Africa Eats is an investment holding company with numerous operational and financial innovations. Of the latter is our novel form of loans repayable with equity.
Typical early-stage and growth-stage investors focus on building a portfolio of equity investments or they provide debt, not both.
What is different about Africa Eats is that we intend to own our investees forever. We thus focuses on what is best for our companies, using a blend of debt and equity and leases, whichever is suited best for the use of funds.
For operational capital, funding growth through the pre-purchase of inputs and inventories, the answer is usually debt. However, a very common problem we see with the Africa Eats companies is demand well exceeding supply. It is not uncommon for more operational capital to be needed before the first payment is made on a loan.

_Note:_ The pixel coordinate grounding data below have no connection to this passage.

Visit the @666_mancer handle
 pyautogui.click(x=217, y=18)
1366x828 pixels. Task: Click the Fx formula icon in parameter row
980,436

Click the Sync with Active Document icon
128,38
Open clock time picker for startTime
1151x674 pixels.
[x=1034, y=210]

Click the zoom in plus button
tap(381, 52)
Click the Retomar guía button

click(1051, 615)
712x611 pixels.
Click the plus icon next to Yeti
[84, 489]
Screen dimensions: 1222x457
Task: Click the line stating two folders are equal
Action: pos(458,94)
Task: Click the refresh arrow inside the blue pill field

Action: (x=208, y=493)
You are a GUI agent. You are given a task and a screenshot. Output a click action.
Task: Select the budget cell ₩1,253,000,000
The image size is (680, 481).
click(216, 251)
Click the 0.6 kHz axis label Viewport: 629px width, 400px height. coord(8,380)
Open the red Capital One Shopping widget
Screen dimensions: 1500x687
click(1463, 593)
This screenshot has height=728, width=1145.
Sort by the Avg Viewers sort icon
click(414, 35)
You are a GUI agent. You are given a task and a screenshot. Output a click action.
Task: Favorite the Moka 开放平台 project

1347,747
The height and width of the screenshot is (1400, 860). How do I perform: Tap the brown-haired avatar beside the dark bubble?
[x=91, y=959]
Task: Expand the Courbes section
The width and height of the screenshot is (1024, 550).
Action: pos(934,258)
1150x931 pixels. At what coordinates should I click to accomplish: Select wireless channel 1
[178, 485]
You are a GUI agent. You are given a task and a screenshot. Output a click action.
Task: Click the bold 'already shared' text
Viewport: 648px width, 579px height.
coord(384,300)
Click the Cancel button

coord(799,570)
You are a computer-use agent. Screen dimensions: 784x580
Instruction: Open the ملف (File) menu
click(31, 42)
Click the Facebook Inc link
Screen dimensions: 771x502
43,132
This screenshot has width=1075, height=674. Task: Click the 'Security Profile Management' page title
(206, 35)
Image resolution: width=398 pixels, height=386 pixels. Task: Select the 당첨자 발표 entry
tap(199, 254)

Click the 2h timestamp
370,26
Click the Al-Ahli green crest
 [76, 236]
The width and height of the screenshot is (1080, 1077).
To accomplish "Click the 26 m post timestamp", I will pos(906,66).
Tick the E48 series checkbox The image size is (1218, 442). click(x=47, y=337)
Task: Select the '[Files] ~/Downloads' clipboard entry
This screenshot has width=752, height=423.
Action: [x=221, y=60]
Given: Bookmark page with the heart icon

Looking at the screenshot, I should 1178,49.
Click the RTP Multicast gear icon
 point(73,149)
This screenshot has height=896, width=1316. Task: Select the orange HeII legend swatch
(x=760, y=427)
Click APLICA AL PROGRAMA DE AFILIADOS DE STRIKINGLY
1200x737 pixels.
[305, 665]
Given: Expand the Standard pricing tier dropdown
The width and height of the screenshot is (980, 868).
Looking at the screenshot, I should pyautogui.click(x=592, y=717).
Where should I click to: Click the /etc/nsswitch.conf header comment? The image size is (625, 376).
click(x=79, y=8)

Rather than hope the capital needs all balance out, and rather than risk our investees defaulting on a debt due to increased customer demand eating up the repayment capital, we found a unique and simple solution.
When Africa Eats lends money, it creates a repayment schedule as normal. But when those payments come due, the company can choose whether to make the payment as cash or whether to pay with preferred shares.
The price per share rises with growth in revenues. So if the company can use the loan to grow, the valuation goes up and they sell fewer shares than if the investment were equity at the start.
A typical venture capital fund or bank would think that odd, as they aim to maximize their return on investment. For Africa Eats this fits beautifully, as it exists to maximize the value of the investees. Ultimately, the more they grow the more valuable the investment holding company.
In the end, optional equity debt is a win-win, given our long-term vision and is just one more piece showing why holding companies are a superior investment structure.